Super Models Smoke To Stay Thin

They say smoking is a fire at one end and a fool at the other, with some tobacco in between, but, as strange as it may sound, smoking has its benefits, especially for models who want to keep their figure paper thin. A recent study by the European Respiratory Society (ERS) says that smoking causes reduced calorie intake because it modifies the hunger hormone, also known as the hormone ghrelin.


Until now there was some confusion about how smoking messes with the body’s hormones and mechanism that drive weight loss. The study was carried out Dr Konstantina Zachari and colleagues from the Harokopio University, Athens, Greece, in collaboration with Athens Medical School, Greece. 14 healthy men participated in two trials where they were restrained from smoking. Each trial lasted 15 minutes and after 45 minutes they ate whatever they wished.

Dietary intake, the time they ate and their craving for smoking was recorded and then blood samples were taken and analyzed. The researchers found that starting and discontinuing smoking is related to weight gain, while current smokers are less likely to eat too much. It was found that those who smoked had 152 less calories.

Dr Zacchari says that: “In our small study, we found that smoking had an acute effect on energy intake that could be mediated by alterations in ghrelin levels. Further research is needed to investigate whether these results would be duplicated in a broader study population.”

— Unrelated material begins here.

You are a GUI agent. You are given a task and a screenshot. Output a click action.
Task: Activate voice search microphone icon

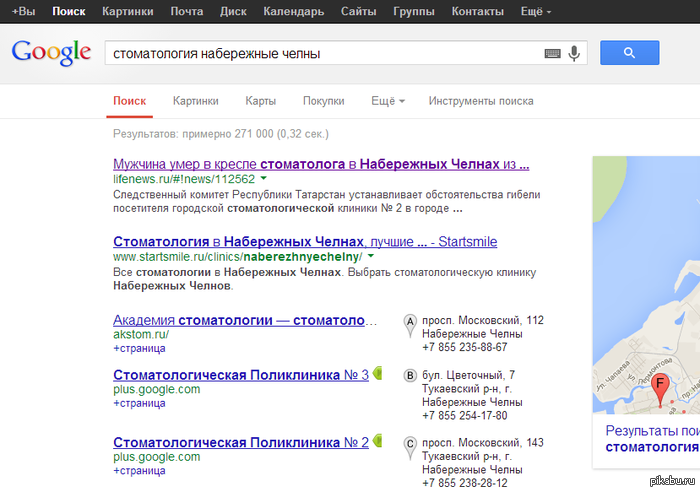pos(574,53)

Many girls start smoking to manage their weight and dependence on nicotine then carries it into adulthood. Post cessation weight gain (PSCWG) is what demotivates people to quit smoking. Another study says that the easy availability of nicotine induces dependence and is related to high initial intake of nicotine and the development of drug tolerance in people. Also peers are more likely to influence you by their habit of constantly lighting up cigarettes. And what better example is there of peer influence but the modeling agency.

Only Models Who “Smoke” Remain “Thin”

Modeling is never easy on the body. It requires a person to eat food as if it’s medicine and exercise like it’s the end of the world, and even then it takes considerable effort to keep your weight under control. It is no small secret that models smoke and now we know how they maintain their washboard abs.


Models depend on their appearance and youthfulness to make a living and smoking is bad for obvious reasons. However, as smoking is linked with weight maintenance, it becomes a gamble for them. Tyra Banks once claimed on America’s Top Model that 98% of models smoke. One such model is Lara Stone, who is a frequent smoker. She says she enjoys puffing on a cig now and then because she doesn’t drink. Other models, such as Ana Beatriz Barros, who is concerned with her public status, tries not to smoke when she is outside.


However, some models successfully quit smoking to feel and be better. Gisele Bundchen, who went down her last runaway catwalk at the Olympics this year, claims she gained 15 pounds when she quit smoking but felt much happier with her new body. On a similar note, Christy Turlington tried for seven years to quit smoking but was not so lucky. When she finally quit smoking, she was fired from her job with designer Yves Saint Laurent and eventually quit runaway modeling. One model, Daria Werbowy, says that even if smoking hurts my skin, it can always be photoshopped to perfection. Kelly Ripa, cohost of Live! with Kelly and Michael, replaced cigarettes with regular exercise and says, “It was a matter of replacing one ritual with another.”


Perhaps smoking eases your nerves when you are a supermodel about to walk on the ramp, but according to a study quitting tobacco is also related with skin ageing due to the fact that nicotine decreases blood flow, oxygen intake and metabolism. Due to the decreased blood flow, smoking also increases the risks of cardiovascular diseases.


The significance of premature wrinkling is associated with sun exposure and years of smoking. After taking age, gender and sun exposure into consideration, premature wrinkling increases with smoking. Chain smokers, who smoke at least 4 packs per month were 4.7 times more likely to be wrinkled than nonsmokers.